Я отвык раскаляться радостью докрасна, чтобы в достаточной мере оценить работу Эйзенштейна. Я слишком косо посматриваю на собственный энтузиазм, чтобы найти горячие и восторженные слова для поздравлений советского кинодела с огромной и подлинной победой. Победа эта не только в тех или иных эффектно показанных кадрах; не только в замечательной технике фотографии и типаже. Победа — в высоком уровне культуры, который отмечен отныне этой фильмой и который не в состоянии снизить никакие минареты смерти и тайны маяков. Новый герой введен в сознание зрителя. Герой этот — не аллегоричен, не условен, не фетишистски слащав. Он реален и подавляющ в своей подлинности в мощи своих восстановленных форм, он убедителен действительностью своего существования.
Этот герой — революционный броненосец, подчинившийся воле матросских рук, сбросивший с себя накипь традиционных привилегий, мертвую казенщину принудительной дисциплины и вольной грудью вспенивший свежее море.
Этот переход-перелом его из-под власти адмиралов и капитанов в крепкие руки, впервые ощутившие свое право и свою силу, — показан с потрясающим мастерством.
Вся незнакомая обстановка военного судна, мощь его машин, своеобразие его форм, тяжесть его орудий так импонирует так заинтриговывает внимание зрителя что глаза буквально прикованы к экрану, боясь упустить малейшую подробность, мельчайшую деталь овладения этой механической громадой — государством прочно пригнанных частей, всей его сложной оснасткой, конструкцией, вооружением.‹…›
Матюшенко и Вакулинчук. Таковы ли они на самом деле? Может быть, портретное сходство и не соблюдено, но именно они должны быть зачинщиками восстания. Это — суровые лица не боящихся смерти моряков; это — упорные глаза, не привыкшие заволакиваться страхом перед непогодой.
Наконец, бытовой уклад жизни на броненосце — трюм, бак, орудийная башня, работа машин палуба — все показано чисто и четко, не только для фона, «для декорации». Нет, все живет и дышит участием в нарастании действия. Ничто не упущено и не забыто. Зритель видит броненосец снаружи и изнутри.

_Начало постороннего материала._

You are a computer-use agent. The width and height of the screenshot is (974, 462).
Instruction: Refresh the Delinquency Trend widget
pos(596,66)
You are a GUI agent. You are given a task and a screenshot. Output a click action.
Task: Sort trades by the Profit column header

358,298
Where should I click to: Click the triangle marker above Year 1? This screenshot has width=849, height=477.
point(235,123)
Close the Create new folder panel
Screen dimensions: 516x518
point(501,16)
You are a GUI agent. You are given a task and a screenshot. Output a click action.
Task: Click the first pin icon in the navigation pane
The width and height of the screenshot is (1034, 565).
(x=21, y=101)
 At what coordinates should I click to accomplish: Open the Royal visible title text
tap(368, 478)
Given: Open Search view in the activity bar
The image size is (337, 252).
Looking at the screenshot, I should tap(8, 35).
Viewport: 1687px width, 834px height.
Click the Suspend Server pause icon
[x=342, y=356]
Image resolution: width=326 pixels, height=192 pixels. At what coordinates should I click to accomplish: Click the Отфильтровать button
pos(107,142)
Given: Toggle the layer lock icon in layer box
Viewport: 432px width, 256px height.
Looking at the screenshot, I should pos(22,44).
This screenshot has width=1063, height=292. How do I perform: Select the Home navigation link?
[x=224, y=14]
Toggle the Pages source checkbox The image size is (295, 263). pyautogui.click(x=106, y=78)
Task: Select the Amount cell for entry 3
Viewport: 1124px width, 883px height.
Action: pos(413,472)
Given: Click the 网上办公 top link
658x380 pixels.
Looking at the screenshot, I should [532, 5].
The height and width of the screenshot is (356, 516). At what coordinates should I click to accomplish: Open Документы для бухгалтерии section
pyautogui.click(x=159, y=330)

И когда он знакомится до мельчайших подробностей с местом действия — развертывается само действие. В чем оно? В движимом ли воздухом брезенте, спавшем с приговоренных к расстрелу матросов?
В ощущении ли вызываемого в воображении звука клавиш, на которые наступает нога спасающегося от матроса офицера; в хрупкости ли стеариновых свечей, ломающихся под тою же подошвой?
Конечно, главным образом в этих неприметных зрителю сразу деталях. В деталях, вызывающих те или иные подсобные эмоции, оперирующих не только с глазом, но и посредством его.
Из них и вырастает фактура фильма. Фактура, зависящая не только от качества пленки (она мыслится, как необходимое данное) но и от выпуклости и пропорциональности впечатлений, из которых родится общая перспектива действия.
О «Броненосце «Потемкине» писать нужно много и подробно. О том, как снята вода и туман, о том, как пересекает экран дуло орудия; о том, наконец, как волнуется зритель — даже зная развязку этой трагедии, когда «Потемкин» идет навстречу эскадре, поворачивая боевые башни. Этот момент наивысшего напряжения действия непревзойден по силе внушения правдоподобия происходящего, и никакому виду искусства не дано так увлекать воспринимающего его воздействия. Замечательны лица у палатки мертвого Вакулинчука. Великолепна лестница одесского спуска. Лица, костюмы, фигуры, жесты — все подобрано тонко и тщательно.
А рыбачьи лодки везущие провиант к «Потемкину»!
А колясочка с ребенком, катящаяся по лестнице!
А свеча в мертвых руках Вакулинчука!
Все это — это накопление деталей, которые одни только создают правдоподобие действия,
В одном можно предостеречь Эйзенштейна: кровь на экране скользка и холодна: ее нельзя показывать без того, чтобы зритель не усомнился во всем, не встряхнул головой. Все ведь можно снять и показать. Но когда показывается кровь — объектив убирается. Ибо он никогда не лжет. Все жесты можно воспроизвести — кроме жеста пули, вспарывающей живот. Его нельзя показывать бутафорски. Как обойтись без этого? Можно. Этому порукой ваша режиссерская изобретательность.
Асеев Н. «Броненосец „Потемкин“» // Советский экран. 1926. № 1.